Authentication
Snowpack uses three credential paths: Polaris OAuth2 for table discovery, IRSA for AWS API access (Glue and S3), and an internal Postgres password for job state. There are no static AWS credentials anywhere in the deployment.
Polaris service principal
The Polaris REST catalog authenticates via an OAuth2 service principal. The credential flow is:
-
Secrets Manager stores the principal at
{env}/polaris/snowpack-principalas a JSON object:{"client_id": "...","client_secret": "..."} -
Terraform reads the secret via a
data "aws_secretsmanager_secret_version"data source and injects both values into thehelm_releaseresource usingset_sensitiveblocks. This keeps credentials out of Terraform state in plaintext and out of version-controlled values files. -
Helm maps the values to environment variables on the API and worker pods:
SNOWPACK_POLARIS_CLIENT_IDSNOWPACK_POLARIS_CLIENT_SECRETSNOWPACK_POLARIS_URISNOWPACK_POLARIS_CATALOG
-
PolarisConfigvalidates at startup thatclient_idandclient_secretare both present whenuriis set. If either is missing, the application fails fast with a clear error message rather than silently falling back.
PyIceberg REST catalog OAuth2
The health-sync worker and API endpoints that use PyIceberg construct a REST catalog with OAuth2 token exchange:
credential="client_id:client_secret"(colon-separated)scope=PRINCIPAL_ROLE:ALL
PyIceberg handles the token exchange automatically — the application never manages tokens directly.
IRSA (IAM Roles for Service Accounts)
AWS API access uses IAM Roles for Service Accounts (IRSA).

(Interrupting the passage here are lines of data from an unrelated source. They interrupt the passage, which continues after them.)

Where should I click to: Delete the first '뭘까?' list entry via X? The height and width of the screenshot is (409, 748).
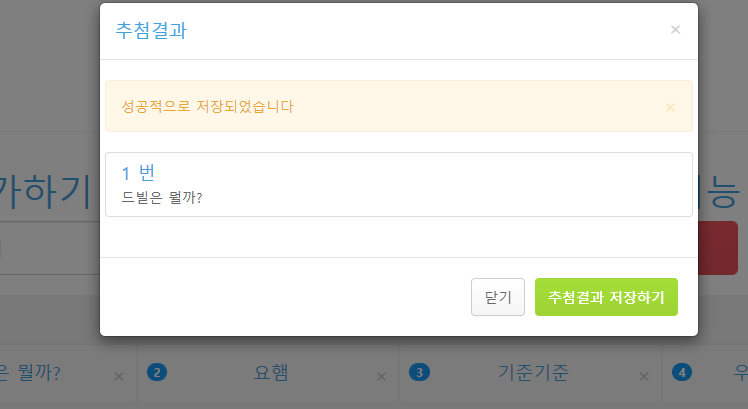119,377
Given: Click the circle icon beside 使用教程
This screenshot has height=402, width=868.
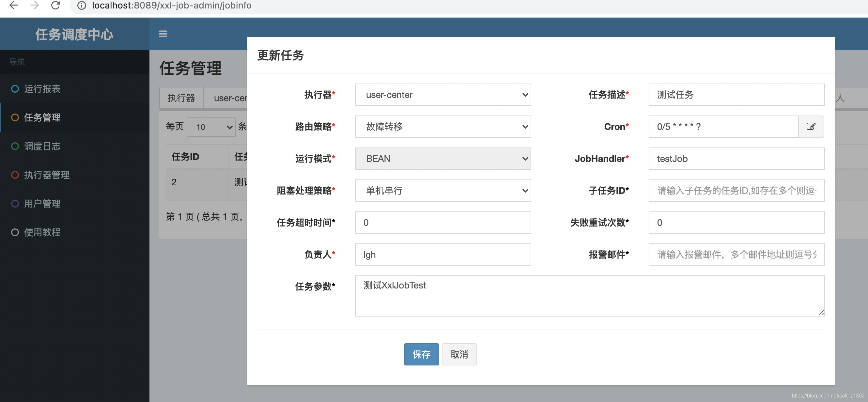Looking at the screenshot, I should [15, 232].
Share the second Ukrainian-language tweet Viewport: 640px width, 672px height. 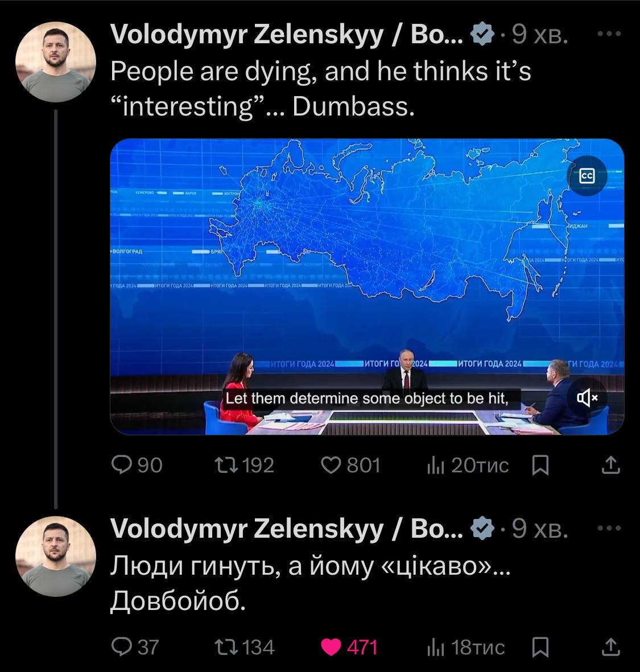[610, 647]
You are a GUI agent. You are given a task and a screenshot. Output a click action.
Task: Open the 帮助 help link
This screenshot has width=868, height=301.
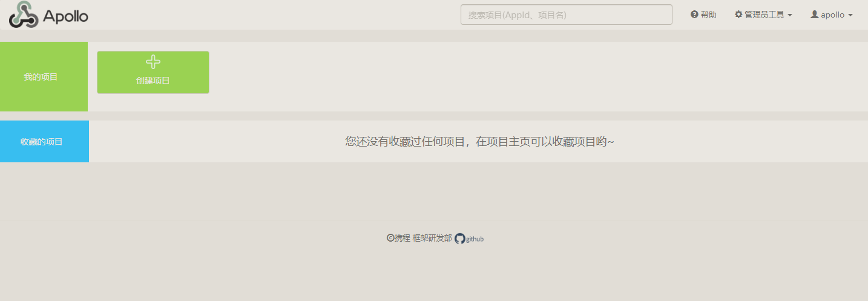tap(708, 15)
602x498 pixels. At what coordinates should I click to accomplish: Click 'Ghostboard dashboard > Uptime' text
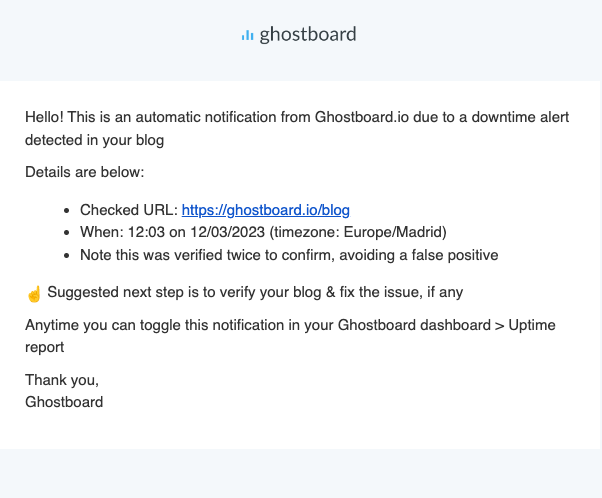tap(447, 325)
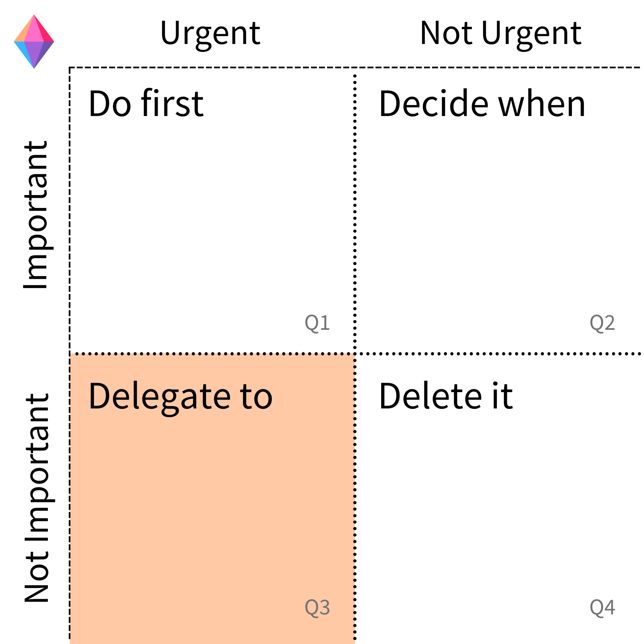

No static
AWS_ACCESS_KEY_ID / AWS_SECRET_ACCESS_KEY variables exist anywhere in the
deployment.
The flow:
- Terraform creates an IAM role (
aws_iam_role.snowpack) with an OIDC trust policy scoped to the EKS cluster and thesnowpacknamespace service account. - The Helm chart creates a
ServiceAccountannotated witheks.amazonaws.com/role-arnpointing at that role. - The API, worker, and health-sync pods mount the service account. The AWS SDK automatically exchanges the projected service account token for temporary IAM credentials via the OIDC provider.
Permissions granted
The IRSA role has two policy statements:
| Sid | Actions | Resources |
|---|---|---|
GlueCatalogRead | glue:GetDatabase, glue:GetDatabases, glue:GetTable, glue:GetTables, glue:GetPartition, glue:GetPartitions, glue:BatchGetPartition, glue:GetUserDefinedFunctions | All databases and tables in the account’s Glue catalog |
ReadLakehouseData | s3:GetObject, s3:ListBucket | The lakehouse S3 bucket and all objects within it |
These are read-only permissions. Snowpack never writes to Glue or S3 directly — all write operations (compaction, snapshot expiry) go through Spark SQL.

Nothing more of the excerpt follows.